What the task requires:
The string "computer" appears in some lines of the entries that follow; copy each such line.

*** Data to use Section Begins ***

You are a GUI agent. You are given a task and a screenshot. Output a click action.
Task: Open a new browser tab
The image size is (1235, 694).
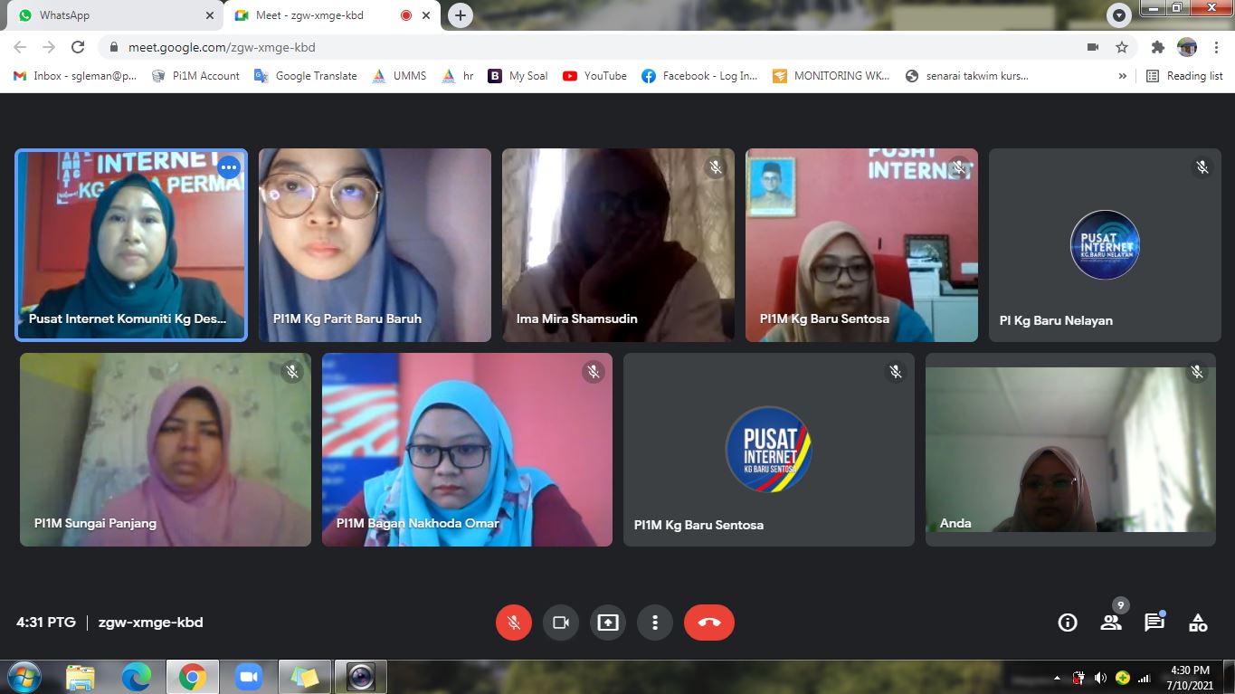click(x=461, y=15)
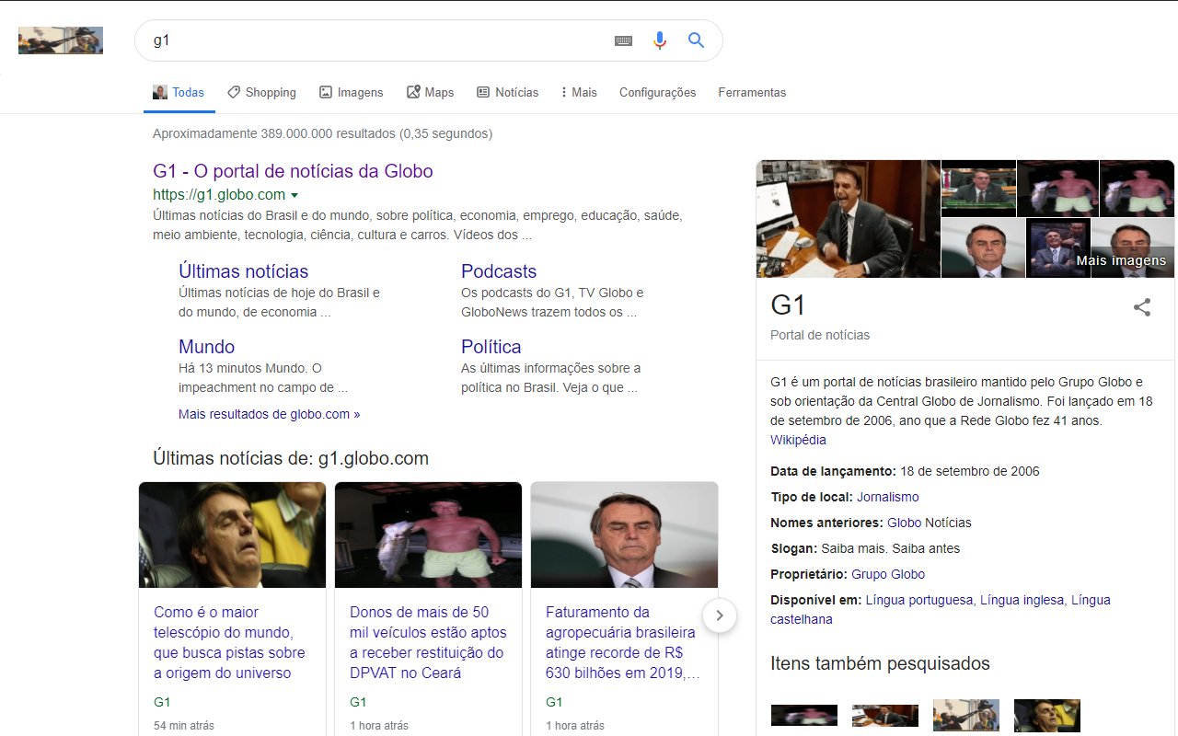The height and width of the screenshot is (736, 1178).
Task: Share the G1 knowledge panel
Action: point(1141,306)
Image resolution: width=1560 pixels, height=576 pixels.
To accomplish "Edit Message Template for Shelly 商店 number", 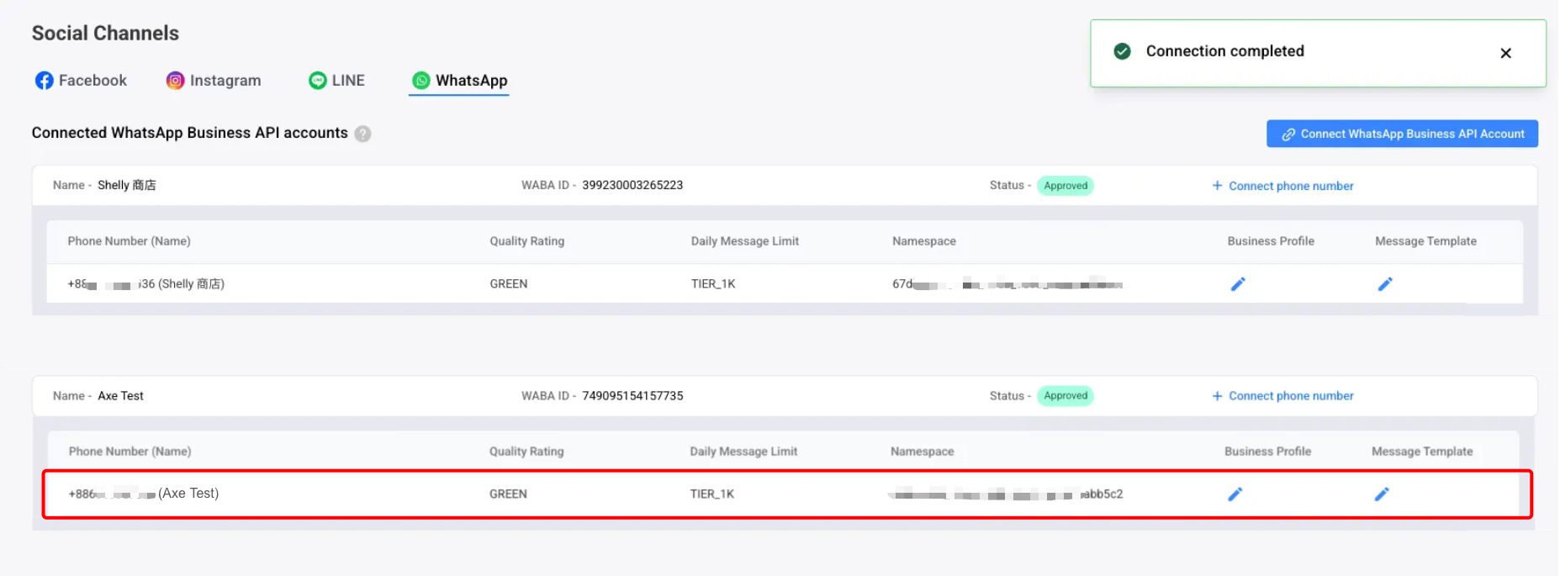I will (x=1384, y=284).
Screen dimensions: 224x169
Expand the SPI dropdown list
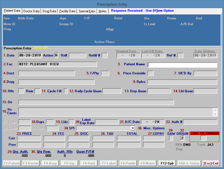tap(133, 128)
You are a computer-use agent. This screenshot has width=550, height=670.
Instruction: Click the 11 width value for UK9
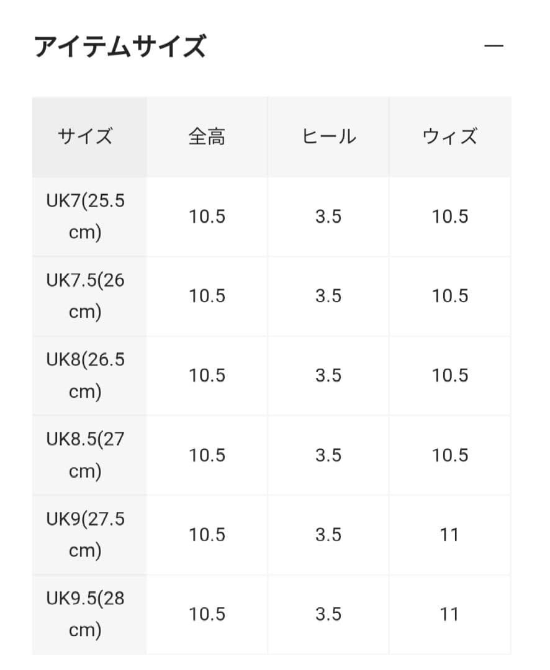(x=449, y=534)
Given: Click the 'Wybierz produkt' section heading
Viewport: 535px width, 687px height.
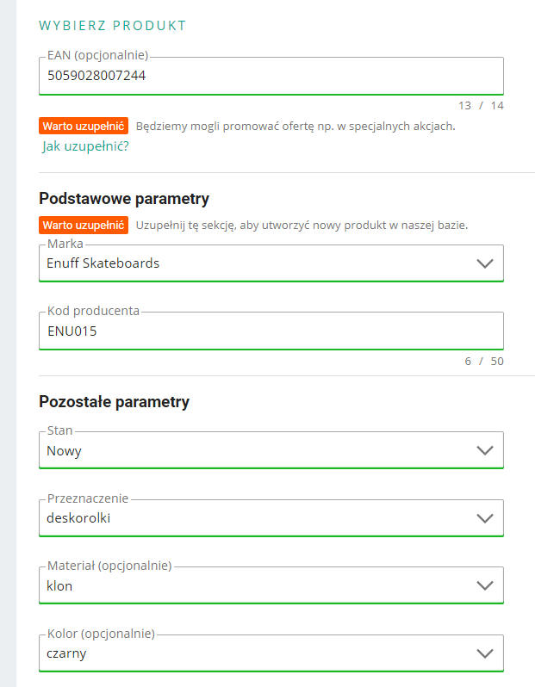Looking at the screenshot, I should click(x=113, y=25).
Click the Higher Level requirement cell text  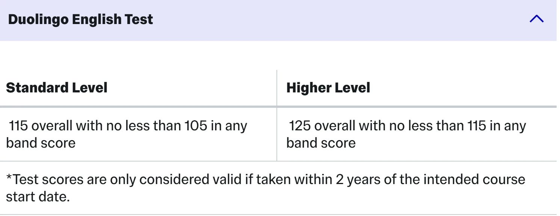click(406, 134)
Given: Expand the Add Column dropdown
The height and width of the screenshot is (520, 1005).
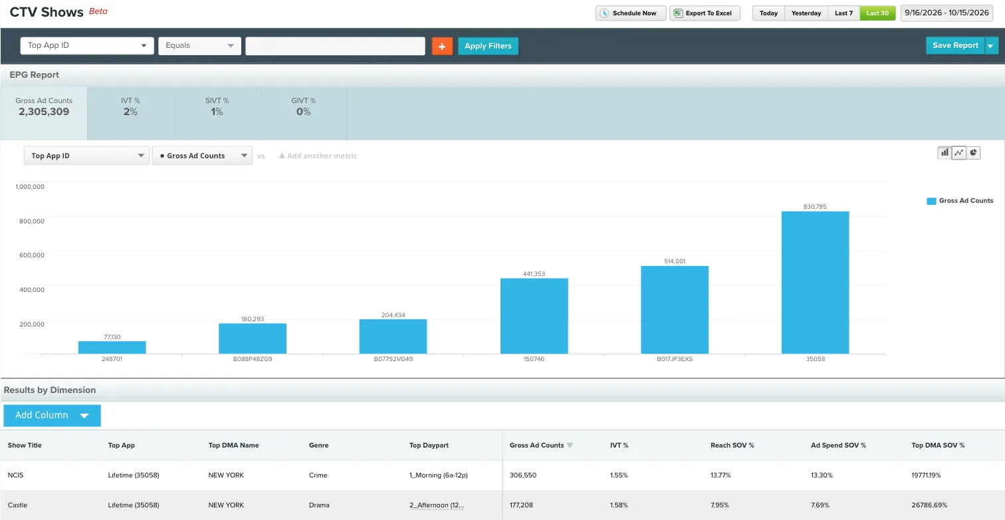Looking at the screenshot, I should [x=52, y=416].
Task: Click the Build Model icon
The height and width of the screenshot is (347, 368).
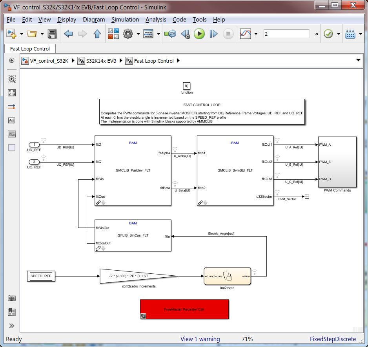Action: coord(350,34)
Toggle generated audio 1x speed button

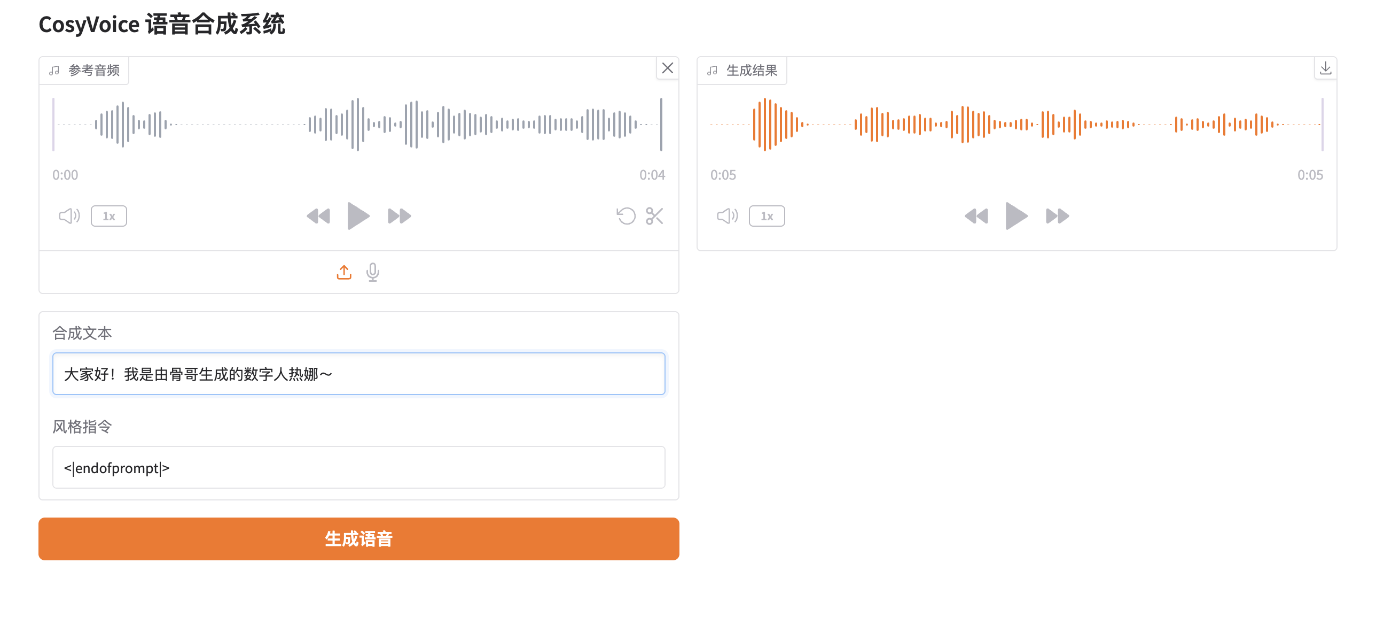point(767,216)
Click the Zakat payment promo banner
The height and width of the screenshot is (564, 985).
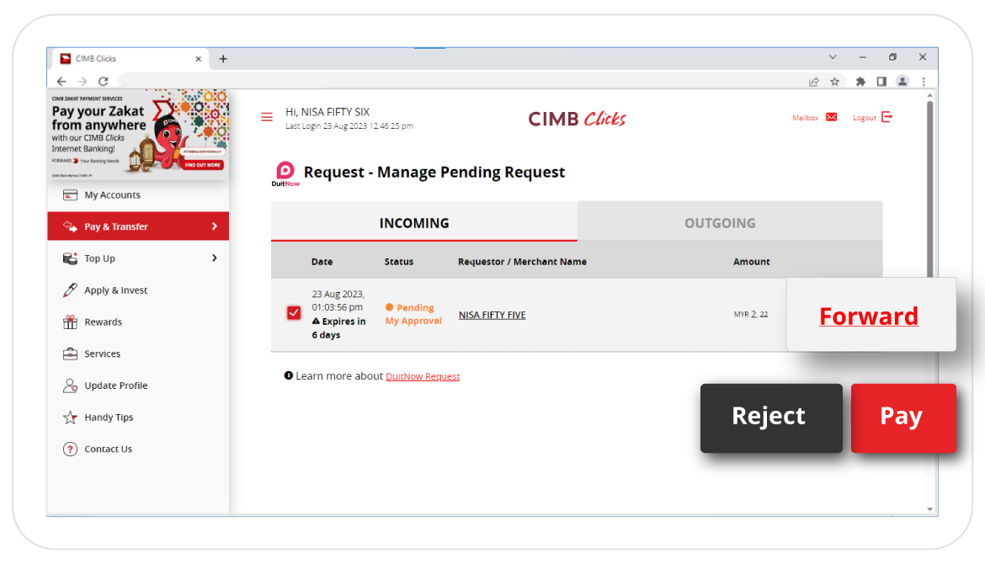138,133
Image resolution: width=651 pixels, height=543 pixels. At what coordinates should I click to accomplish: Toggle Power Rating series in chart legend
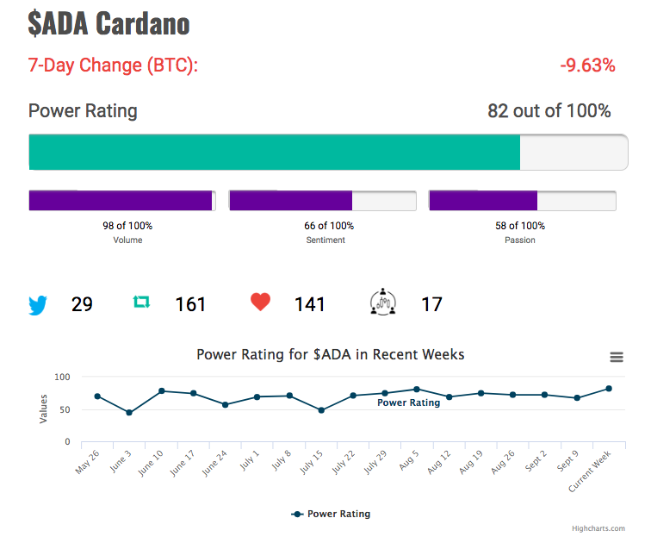coord(331,514)
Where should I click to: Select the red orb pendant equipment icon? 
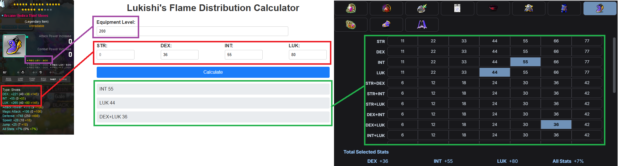[x=386, y=8]
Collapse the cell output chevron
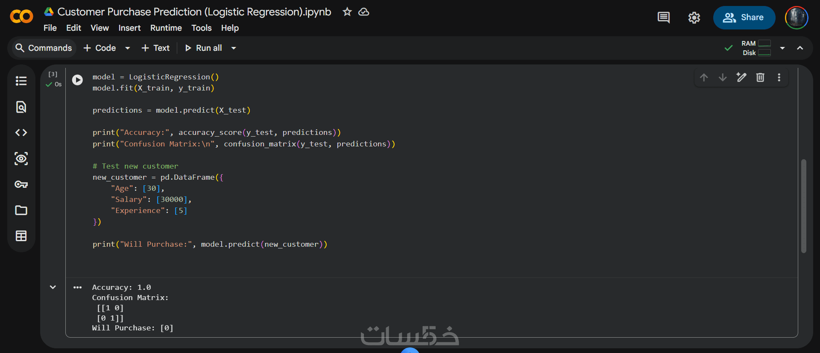This screenshot has height=353, width=820. (x=53, y=287)
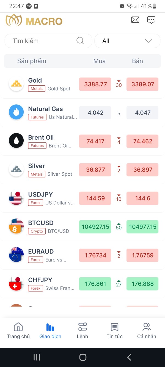Screen dimensions: 165x367
Task: Tap the Tìm kiếm search field
Action: point(41,41)
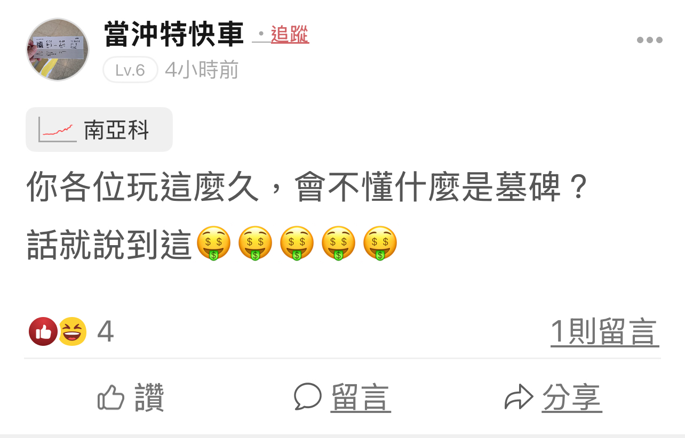Click the red thumbs-up reaction badge

[43, 331]
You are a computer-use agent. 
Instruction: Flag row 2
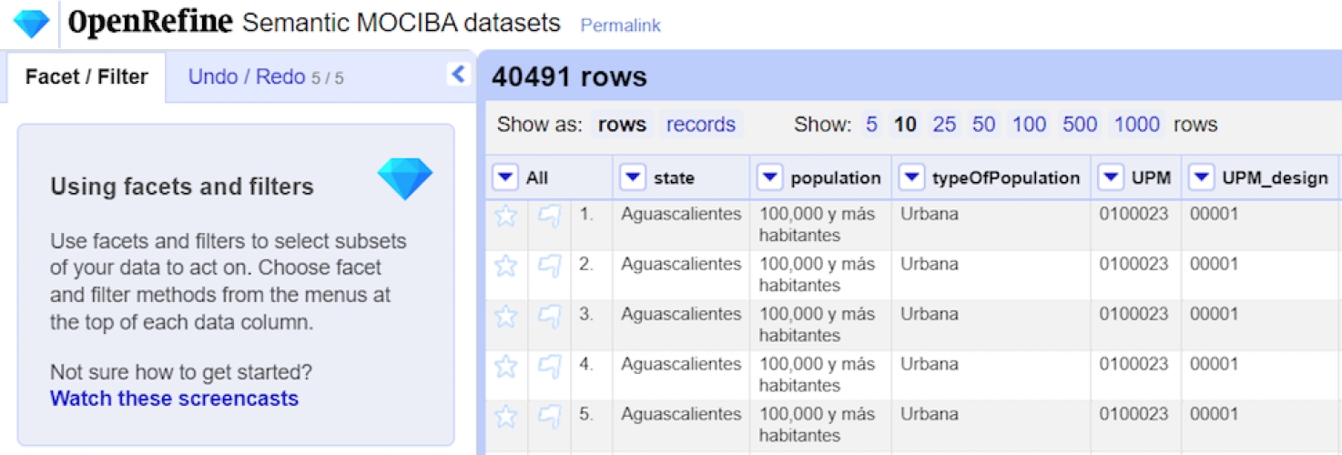pos(549,266)
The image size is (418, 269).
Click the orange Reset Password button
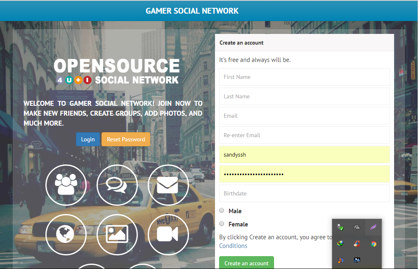126,139
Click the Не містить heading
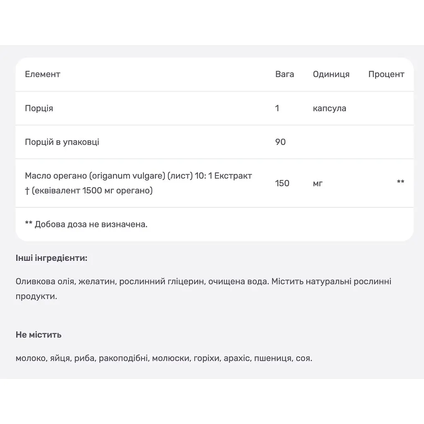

*** Data to use Section Ends ***

Written answer:
You are a computer-use agent. This screenshot has width=550, height=670.
You are a computer-use agent. 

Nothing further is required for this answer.